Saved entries

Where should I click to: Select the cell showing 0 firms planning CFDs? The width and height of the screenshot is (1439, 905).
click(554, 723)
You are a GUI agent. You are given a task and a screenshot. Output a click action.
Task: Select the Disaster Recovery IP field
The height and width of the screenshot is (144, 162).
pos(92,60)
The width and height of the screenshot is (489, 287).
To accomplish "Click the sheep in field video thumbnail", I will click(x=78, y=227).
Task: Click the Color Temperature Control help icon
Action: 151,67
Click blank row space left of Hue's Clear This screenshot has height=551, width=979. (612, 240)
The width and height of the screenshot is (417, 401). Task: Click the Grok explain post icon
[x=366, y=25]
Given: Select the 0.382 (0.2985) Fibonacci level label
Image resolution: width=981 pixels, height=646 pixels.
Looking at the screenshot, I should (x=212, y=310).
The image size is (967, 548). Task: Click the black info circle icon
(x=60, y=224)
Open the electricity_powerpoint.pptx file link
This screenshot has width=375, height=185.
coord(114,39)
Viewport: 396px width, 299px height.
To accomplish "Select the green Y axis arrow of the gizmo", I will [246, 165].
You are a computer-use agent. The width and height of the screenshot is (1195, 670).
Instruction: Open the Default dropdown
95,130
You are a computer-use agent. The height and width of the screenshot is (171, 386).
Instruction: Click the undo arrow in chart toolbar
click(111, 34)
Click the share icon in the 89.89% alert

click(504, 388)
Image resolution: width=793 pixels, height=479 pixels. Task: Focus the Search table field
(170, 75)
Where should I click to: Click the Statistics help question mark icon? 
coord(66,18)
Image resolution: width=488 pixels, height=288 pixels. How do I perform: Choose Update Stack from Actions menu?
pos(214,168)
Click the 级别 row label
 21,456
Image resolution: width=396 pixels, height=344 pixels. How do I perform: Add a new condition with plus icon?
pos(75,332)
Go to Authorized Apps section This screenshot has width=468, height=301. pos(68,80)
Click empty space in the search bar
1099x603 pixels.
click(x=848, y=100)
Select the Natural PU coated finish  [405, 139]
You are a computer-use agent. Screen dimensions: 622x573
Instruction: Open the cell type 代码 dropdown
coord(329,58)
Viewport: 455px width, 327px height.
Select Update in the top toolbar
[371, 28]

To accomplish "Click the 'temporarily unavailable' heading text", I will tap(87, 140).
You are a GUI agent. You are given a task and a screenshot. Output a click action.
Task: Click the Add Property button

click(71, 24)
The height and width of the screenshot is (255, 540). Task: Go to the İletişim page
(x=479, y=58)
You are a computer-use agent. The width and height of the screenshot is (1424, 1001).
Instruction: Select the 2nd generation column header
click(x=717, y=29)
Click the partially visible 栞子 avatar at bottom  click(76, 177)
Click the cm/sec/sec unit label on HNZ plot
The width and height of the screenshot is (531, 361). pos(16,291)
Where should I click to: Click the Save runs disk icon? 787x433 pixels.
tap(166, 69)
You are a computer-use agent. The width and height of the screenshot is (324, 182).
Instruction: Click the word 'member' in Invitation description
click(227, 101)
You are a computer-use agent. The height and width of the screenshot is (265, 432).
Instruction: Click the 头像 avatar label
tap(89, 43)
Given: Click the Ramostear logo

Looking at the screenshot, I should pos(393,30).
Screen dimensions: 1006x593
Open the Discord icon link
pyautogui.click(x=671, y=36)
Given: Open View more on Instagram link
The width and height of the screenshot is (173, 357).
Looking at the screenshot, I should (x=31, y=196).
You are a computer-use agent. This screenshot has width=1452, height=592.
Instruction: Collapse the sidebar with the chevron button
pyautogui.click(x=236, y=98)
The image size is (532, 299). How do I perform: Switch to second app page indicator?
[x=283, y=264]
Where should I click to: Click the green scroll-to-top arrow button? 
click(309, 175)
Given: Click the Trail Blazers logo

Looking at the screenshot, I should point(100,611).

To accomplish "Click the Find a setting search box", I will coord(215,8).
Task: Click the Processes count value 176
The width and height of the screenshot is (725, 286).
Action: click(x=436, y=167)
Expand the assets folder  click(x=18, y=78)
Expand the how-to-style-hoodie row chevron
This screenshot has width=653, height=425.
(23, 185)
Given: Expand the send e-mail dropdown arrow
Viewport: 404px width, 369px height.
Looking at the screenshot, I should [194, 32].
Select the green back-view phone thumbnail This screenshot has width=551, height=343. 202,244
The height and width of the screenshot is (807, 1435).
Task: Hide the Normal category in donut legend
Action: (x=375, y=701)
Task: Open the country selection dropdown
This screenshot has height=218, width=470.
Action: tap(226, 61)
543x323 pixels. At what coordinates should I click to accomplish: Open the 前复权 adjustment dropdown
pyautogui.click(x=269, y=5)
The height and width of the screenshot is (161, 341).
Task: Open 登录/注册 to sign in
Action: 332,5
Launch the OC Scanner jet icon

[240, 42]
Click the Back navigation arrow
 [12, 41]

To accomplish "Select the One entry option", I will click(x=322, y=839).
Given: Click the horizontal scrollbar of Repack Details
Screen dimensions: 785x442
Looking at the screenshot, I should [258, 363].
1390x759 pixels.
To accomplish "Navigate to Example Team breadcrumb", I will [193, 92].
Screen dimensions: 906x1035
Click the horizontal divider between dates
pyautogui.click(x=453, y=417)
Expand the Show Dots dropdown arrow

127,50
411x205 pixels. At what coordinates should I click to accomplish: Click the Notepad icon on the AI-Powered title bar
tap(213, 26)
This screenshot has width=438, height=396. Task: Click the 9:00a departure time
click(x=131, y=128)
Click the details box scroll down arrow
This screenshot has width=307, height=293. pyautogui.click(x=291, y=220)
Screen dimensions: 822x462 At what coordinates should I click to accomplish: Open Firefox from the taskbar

#### [Your instructions]
Reproduce every line in the records above that contains the word "space".

#### [Final answer]
Click blank row space left of Hue's Clear This screenshot has height=551, width=979. (612, 240)
Click empty space in the search bar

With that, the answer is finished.